YOUR INSTRUCTIONS: Recast every line of the items below as a Markdown table with the columns "Row" and "Line," numbering each row and skipping blank lines. Leave the pictures out of the answer.

STORED RECORDS:
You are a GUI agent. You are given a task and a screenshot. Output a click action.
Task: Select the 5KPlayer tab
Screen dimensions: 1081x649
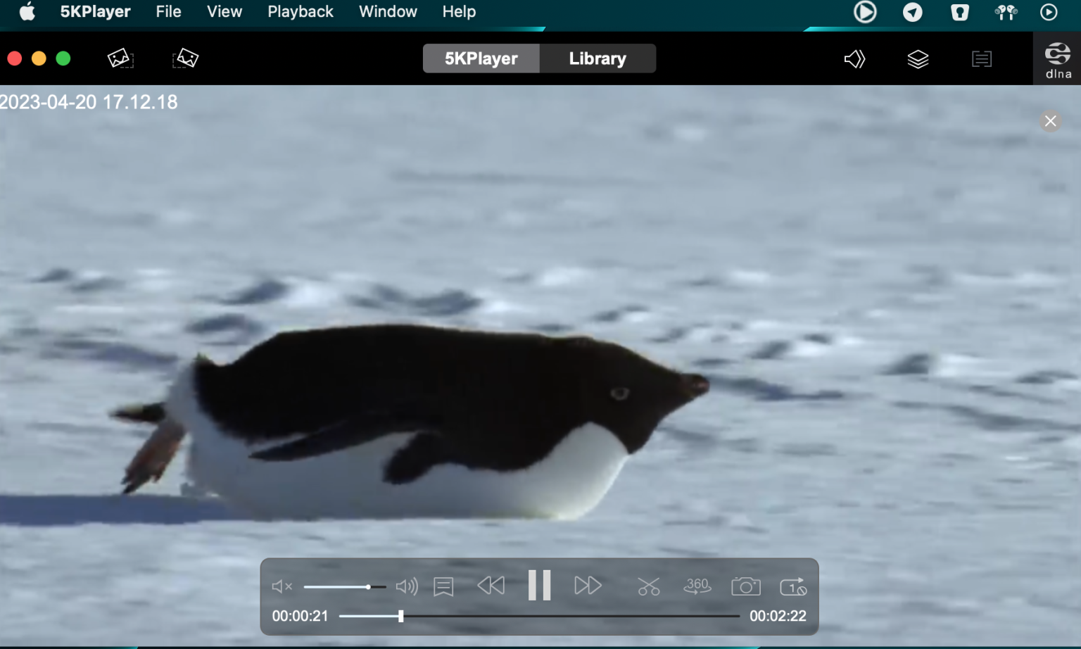pos(481,58)
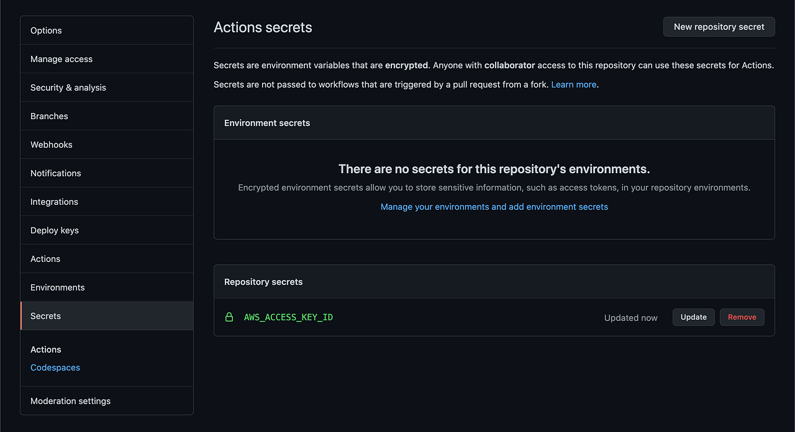The height and width of the screenshot is (432, 795).
Task: Click the lock icon beside AWS_ACCESS_KEY_ID
Action: pyautogui.click(x=229, y=317)
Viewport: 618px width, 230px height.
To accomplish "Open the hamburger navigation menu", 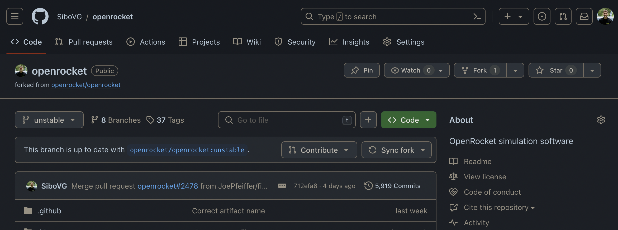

OUTPUT FOR THIS TASK:
| Row | Line |
|---|---|
| 1 | You are a GUI agent. You are given a task and a screenshot. Output a click action. |
| 2 | Task: Select the 5KPlayer tab |
| 3 | Screen dimensions: 1081x649 |
| 4 | pos(481,58) |
| 5 | The height and width of the screenshot is (432, 795). |
| 6 | Task: Click the lock icon beside AWS_ACCESS_KEY_ID |
| 7 | Action: pyautogui.click(x=229, y=317) |
| 8 | Viewport: 618px width, 230px height. |
| 9 | To accomplish "Open the hamburger navigation menu",  |